EXERCISE DIRECTIONS: The lines wanted are those from the one containing "You are a GUI" to the last line of the entries below; output them exactly, leaving out pictures.

Start of DATASET RECORDS

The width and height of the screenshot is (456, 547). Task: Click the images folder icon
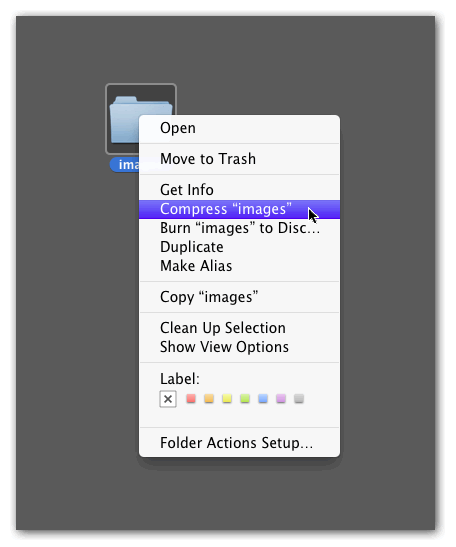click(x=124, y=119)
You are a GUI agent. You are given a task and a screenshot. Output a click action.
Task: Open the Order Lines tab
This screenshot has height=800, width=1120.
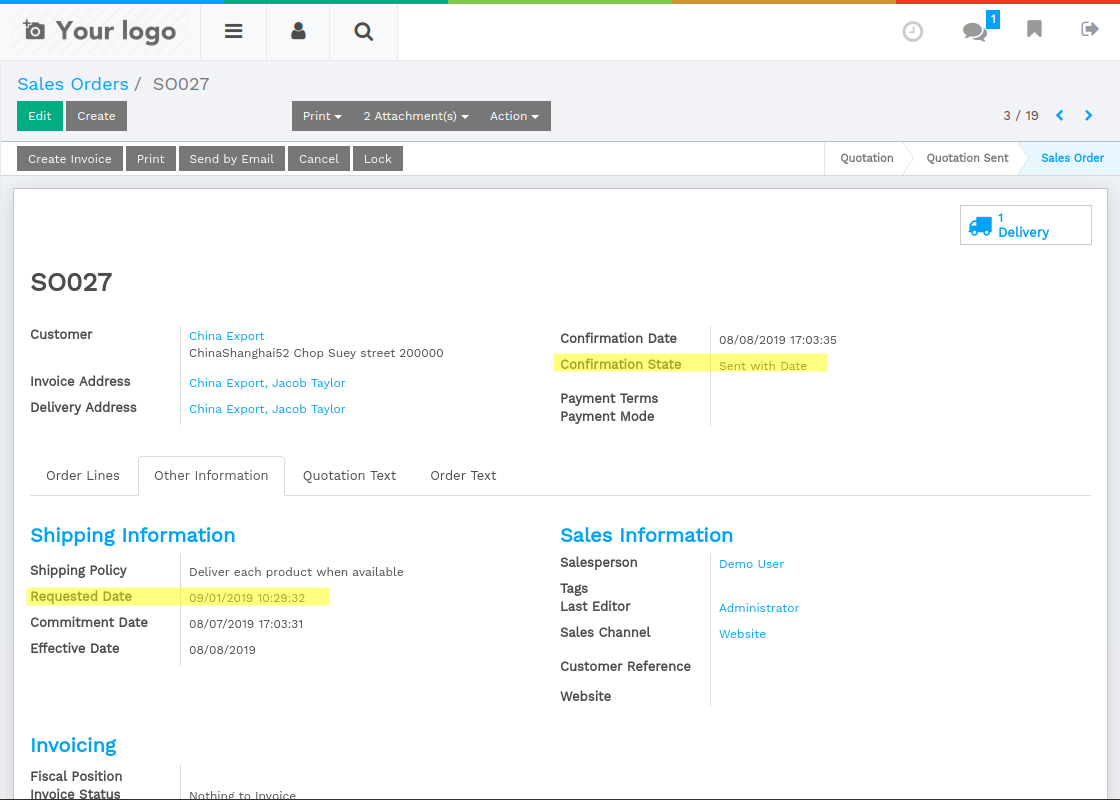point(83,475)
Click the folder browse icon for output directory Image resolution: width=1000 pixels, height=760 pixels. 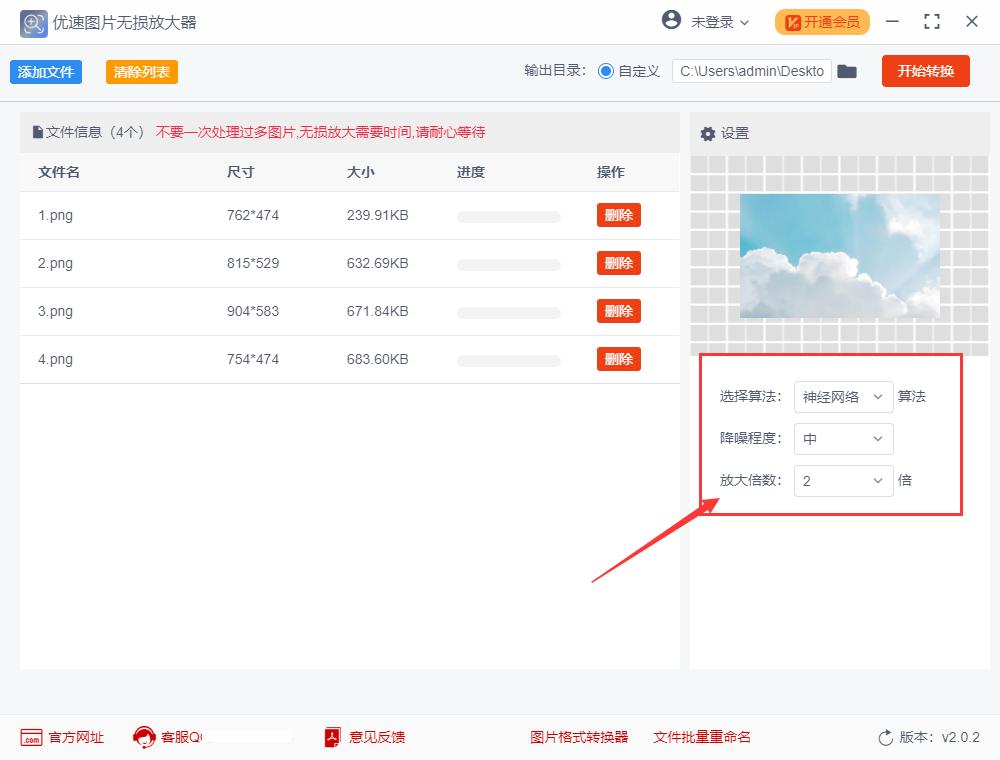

End of DATASET RECORDS

SOLUTION TO THE PROBLEM:
You are a GUI agent. You are given a task and a screenshot. Output a click action.
Task: Open the Order Lines tab
This screenshot has height=800, width=1120.
point(83,475)
Click the folder browse icon for output directory Image resolution: width=1000 pixels, height=760 pixels. 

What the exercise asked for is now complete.